The Allure of Battle: A History of How Wars Have Been Won and Lost by Cathal J. Nolan is precisely what it’s subtitle promises. I wouldn’t consider myself a military history enthusiast, so I can’t easily assess Nolan’s presentation of (mostly European) war in the context of his major themes. But Nolan’s history illuminates the ways in which innovation in war has many of the same issues as innovation elsewhere. In particular, knowledge spillovers matter a great deal.
The bulk of Nolan’s book is a history of European warfare. Running through this history are a number of themes. In this post, I thought I would attempt to translate his major themes into a unified model of war. In doing so, I am cramming a more nuanced and subtle presentation of themes into a simplistic theoretical box. Apologies to Nolan.
A Model of War
Suppose war between two parties can be represented as a series of biased coin flips. Heads I win, tails I lose. Each coin flip represents a particular engagement. The “coin flips” of each engagement may be biased, because one side has better tactics, technology, elan vital, etc.
Many engagements might make up a battle, and many battles might make up a war. Losses destroy military resources, and a country can only fight so long as it can supply these resources. In general, bigger countries can supply more resources.
The crucial assumptions of the model are this:
- Biases rapidly erode, so that before too long both sides have an equal probability of winning an engagement.
- Countries have different beliefs about the extent and persistence of bias.
The first assumption is a consequence of knowledge diffusion. Superior tactics are observed and copied. Superior technology is liberated from captured foes or stolen via espionage. This is the same problem that bedevils private companies that want to retain the “edge” they get from R&D. Nolan supplies copious examples of the tendency for any one side’s “edge” to become eroded as its best ideas are diffused.
The second assumption is rather banal. It just asserts that nations (or more particularly, their leaders) do not share the same information or beliefs.
These assumptions have two major consequences, which are woven throughout Nolan’s presentation of military history.
War of Attrition
The first major implication is about the length and nature of war. Because the outcomes of engagements are initially biased, if a belligerent has a large enough bias in its favor, it may be able to defeat a larger enemy before it’s bias is eroded. For this to happen, the aggressor would need to develop a substantial military advantage in isolation, to prevent knowledge from diffusing to the enemy. Does this ever happen?
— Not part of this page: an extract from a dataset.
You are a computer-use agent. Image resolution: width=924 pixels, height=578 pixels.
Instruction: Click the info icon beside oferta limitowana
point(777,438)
Perhaps it can. Though it is not part of Nolan’s narrative, this can account for the rapidity with which Europe subdued its colonial empires with relatively small military forces. European colonial powers were isolated from their colonies for centuries, developing powerful military technologies and tactics on the battlefields of Europe. Crucially, these developments were isolated from future colonies, allowing a substantial military advantage to accumulate by the time war began. In this case, the bias seems to have been large enough to overwhelm differences in the capacity to deploy military resources.
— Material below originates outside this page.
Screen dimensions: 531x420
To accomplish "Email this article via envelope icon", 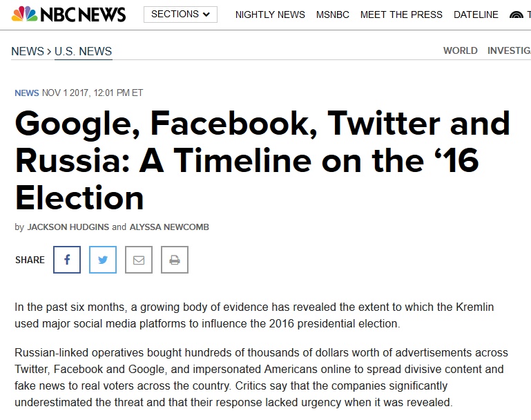I will click(139, 260).
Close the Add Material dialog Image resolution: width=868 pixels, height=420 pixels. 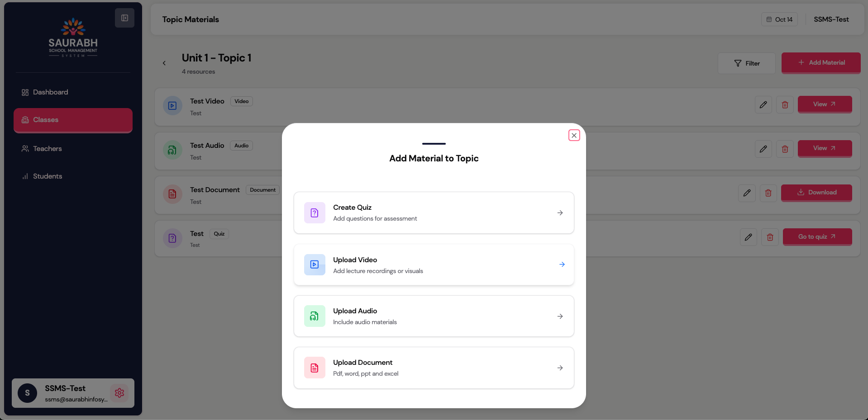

However, within the theater of Europe itself, the answer appears to be no. Developing a military edge appears to require military engagement to perfect. These engagements, then, become the vehicle for diffusing knowledge about superior tactics and technology. Nolan gives many examples of this kind of “in-war” innovation and learning, ranging from the discovery of how close your infantry had to advance before they could stop and accurately hit entrenched targets, to the discovery that WWII bombers needed to practice large-scale area bombing to destroy military targets because they were so inaccurate.
“God is always on the side of the big battalions.”
Except in unusual cases (such as long periods of isolation), the first assumption implies that most wars quickly devolve into a war of attrition, where each side trades losses until the one able to muster fewer military resources capitulates. Yes, there may be lucky and unlucky streaks, but in the end the law of large numbers ensures both sides trade wins and losses on roughly equal terms. Battles are rarely decisive, but merely accelerate or prolong the war of attrition. It is eventually won by the bigger country (or coalition), which can afford to fight for longer. Nolan is fond of quoting Voltaire: “God is always on the side of the big battalions.”
This is a terrible kind of war that few would willingly choose. It is costly, miserable, and long. So why do we nonetheless have war? This is the second implication of this model.
False Beliefs and Much to Gain
The second assumption allows nations to vary in their beliefs. Given that war by attrition is so terrible, wars tend to be started only by countries that incorrectly discount the probability of war by attrition. These are countries that have excessive confidence in the size and durability of the bias in their favor. In this model, war is sort of like the winner’s curse, whereby auctions are won by whichever bidder most overvalues the good for sale. Just so, war is started by whichever country is most mistaken about the scale and durability of its’ advantage.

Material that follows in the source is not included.